Feel good story - but all helps to get the message out there.
Not sure about 'almost doubling the rate of tumour shrinkage and remission in patients'.
http://www.theaustralian.com.au/bus...the-biotech-dice/story-e6frgabx-1227090406491
Sydney-based Sirtex has developed technology to deliver radiation therapy for patients terminally ill with liver cancer. It can’t cure cancer but its “microsphere”, or small-particle technology, is extending lives, almost doubling the rate of tumour shrinkage and remission in patients. Doctors can target tumours with the Sirtex product more accurately than with traditional methods. Its share price has taken off, from about $4 in 2012 to more than $20 this year.

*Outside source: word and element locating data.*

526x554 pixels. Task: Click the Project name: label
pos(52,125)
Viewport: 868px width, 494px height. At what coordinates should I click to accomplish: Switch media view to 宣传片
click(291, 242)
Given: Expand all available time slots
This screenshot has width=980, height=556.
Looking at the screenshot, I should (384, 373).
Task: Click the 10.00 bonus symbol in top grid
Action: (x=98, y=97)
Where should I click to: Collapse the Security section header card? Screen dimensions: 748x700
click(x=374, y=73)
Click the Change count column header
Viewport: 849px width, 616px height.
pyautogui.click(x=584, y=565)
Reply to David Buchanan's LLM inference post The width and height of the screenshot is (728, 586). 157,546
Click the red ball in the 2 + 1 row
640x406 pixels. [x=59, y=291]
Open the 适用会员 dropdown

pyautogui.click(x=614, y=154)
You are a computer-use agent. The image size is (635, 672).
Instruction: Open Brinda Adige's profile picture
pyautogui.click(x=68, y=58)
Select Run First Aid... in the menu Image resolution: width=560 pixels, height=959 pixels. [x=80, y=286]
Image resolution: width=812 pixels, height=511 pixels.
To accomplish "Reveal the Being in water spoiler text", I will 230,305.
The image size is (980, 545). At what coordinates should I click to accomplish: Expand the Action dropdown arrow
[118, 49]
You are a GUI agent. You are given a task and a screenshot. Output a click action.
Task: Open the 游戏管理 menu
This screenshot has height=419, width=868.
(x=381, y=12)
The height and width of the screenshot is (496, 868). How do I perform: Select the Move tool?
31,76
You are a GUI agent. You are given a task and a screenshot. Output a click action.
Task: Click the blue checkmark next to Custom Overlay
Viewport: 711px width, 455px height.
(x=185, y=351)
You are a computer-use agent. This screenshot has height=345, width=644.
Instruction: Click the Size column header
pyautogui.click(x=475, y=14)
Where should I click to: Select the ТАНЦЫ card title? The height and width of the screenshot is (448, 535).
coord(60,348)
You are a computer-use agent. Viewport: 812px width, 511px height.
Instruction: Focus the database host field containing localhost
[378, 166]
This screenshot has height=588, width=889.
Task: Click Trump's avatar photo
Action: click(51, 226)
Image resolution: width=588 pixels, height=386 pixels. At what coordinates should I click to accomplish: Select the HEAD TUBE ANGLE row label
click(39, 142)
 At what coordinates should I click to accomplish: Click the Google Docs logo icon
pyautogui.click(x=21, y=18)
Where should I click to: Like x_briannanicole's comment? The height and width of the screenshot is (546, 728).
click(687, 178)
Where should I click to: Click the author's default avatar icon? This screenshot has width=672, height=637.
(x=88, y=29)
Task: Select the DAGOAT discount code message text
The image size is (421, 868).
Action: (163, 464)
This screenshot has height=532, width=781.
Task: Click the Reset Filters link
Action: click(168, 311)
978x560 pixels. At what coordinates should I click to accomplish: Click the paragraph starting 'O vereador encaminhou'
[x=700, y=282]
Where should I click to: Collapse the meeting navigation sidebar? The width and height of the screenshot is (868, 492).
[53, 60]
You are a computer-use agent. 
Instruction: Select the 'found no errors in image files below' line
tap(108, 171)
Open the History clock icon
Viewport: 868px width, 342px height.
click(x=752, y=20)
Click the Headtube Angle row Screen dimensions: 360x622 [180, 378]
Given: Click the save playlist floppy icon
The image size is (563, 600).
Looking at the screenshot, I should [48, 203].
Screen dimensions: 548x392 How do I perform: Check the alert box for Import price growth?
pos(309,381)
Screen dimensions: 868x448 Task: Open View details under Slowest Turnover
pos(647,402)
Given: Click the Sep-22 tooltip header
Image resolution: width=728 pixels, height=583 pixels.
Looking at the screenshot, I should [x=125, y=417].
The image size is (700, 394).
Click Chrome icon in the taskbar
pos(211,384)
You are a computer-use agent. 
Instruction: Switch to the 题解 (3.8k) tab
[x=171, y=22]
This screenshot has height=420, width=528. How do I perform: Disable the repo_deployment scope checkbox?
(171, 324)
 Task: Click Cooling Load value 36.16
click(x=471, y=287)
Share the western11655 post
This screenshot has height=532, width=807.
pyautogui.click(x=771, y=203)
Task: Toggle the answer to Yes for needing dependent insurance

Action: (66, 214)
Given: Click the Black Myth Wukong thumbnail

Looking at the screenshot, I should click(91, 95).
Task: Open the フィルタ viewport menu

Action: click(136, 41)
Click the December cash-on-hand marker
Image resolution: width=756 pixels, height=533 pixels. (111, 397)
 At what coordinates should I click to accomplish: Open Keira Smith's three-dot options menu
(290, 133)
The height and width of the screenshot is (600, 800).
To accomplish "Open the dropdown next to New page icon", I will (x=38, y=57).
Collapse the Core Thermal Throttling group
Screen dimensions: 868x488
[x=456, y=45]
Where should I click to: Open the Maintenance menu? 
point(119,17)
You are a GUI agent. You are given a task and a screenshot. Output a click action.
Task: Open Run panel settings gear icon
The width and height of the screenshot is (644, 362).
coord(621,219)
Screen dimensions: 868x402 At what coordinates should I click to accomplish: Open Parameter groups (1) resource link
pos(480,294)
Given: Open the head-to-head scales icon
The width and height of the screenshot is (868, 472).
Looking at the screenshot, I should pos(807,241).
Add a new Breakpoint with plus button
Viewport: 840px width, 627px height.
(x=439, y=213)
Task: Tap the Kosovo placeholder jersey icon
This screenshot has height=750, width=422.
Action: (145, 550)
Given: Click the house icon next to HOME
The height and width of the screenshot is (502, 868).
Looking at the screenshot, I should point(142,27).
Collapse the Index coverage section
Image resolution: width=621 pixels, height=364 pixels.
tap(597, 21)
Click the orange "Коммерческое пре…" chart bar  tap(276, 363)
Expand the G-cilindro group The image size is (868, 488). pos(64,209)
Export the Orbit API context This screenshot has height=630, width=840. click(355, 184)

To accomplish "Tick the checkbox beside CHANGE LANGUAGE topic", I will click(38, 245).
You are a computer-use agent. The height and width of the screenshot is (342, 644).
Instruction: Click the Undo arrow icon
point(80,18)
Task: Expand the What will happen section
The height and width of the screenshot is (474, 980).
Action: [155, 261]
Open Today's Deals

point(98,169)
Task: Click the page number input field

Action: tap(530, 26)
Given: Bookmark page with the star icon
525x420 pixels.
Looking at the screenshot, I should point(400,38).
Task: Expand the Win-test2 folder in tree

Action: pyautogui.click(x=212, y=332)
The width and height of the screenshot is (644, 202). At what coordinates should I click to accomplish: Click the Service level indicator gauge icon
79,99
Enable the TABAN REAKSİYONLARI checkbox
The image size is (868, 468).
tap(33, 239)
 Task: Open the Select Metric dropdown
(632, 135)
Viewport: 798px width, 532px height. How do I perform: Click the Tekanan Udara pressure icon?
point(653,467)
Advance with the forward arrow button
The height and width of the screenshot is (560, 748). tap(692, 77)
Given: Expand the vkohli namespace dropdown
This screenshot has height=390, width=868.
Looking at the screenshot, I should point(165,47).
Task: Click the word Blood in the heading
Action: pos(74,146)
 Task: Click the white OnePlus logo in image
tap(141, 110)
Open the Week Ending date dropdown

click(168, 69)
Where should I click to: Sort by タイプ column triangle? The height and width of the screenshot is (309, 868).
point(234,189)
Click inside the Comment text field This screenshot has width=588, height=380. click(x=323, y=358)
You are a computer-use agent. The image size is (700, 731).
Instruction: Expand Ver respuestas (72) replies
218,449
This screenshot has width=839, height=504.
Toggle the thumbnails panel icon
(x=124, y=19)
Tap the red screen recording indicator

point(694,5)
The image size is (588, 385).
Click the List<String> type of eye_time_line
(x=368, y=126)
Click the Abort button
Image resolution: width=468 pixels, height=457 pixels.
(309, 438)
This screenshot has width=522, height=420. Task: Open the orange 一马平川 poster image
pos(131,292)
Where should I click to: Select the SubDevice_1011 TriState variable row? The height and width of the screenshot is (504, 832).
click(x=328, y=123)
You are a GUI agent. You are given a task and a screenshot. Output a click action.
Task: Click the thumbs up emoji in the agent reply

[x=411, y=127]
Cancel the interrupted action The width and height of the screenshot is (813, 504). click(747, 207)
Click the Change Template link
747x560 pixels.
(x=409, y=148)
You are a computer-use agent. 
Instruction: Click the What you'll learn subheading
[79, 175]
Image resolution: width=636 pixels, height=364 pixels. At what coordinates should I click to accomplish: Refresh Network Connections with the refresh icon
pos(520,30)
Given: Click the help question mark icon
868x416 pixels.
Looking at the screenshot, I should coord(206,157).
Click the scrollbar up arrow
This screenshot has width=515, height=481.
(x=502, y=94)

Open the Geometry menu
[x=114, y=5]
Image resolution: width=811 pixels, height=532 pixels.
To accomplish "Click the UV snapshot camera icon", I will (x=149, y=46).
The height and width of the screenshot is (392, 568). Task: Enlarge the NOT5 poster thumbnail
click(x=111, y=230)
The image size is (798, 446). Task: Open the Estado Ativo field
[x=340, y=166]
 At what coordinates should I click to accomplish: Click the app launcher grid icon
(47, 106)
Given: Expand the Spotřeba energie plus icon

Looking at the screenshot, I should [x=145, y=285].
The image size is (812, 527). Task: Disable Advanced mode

But it was a very different story in 2004 when the company was running out of money. Gilman Wong was involved in business-building and marketing in the whitegoods industry, before he was approached in 2005 to run Sirtex. Wong laughed when a recruiter suggested he could run Sirtex. Listed in 2000, the company was losing $1.5 million a year and had just $6m left in the bank.
Management was too “heavily weighted on the technical side, the science side”, says Wong who took over as chief executive in 2005. He says it had a product which was effective but it was too expensive. Addressing costs in the manufacturing process and across the business underpinned Wong’s turnaround strategy. “There have been no red numbers since, and we have grown our cash balance (to $52m),” he says. “Our market cap 10 years ago was $50m which has climbed to over $1 billion today,” Wong says.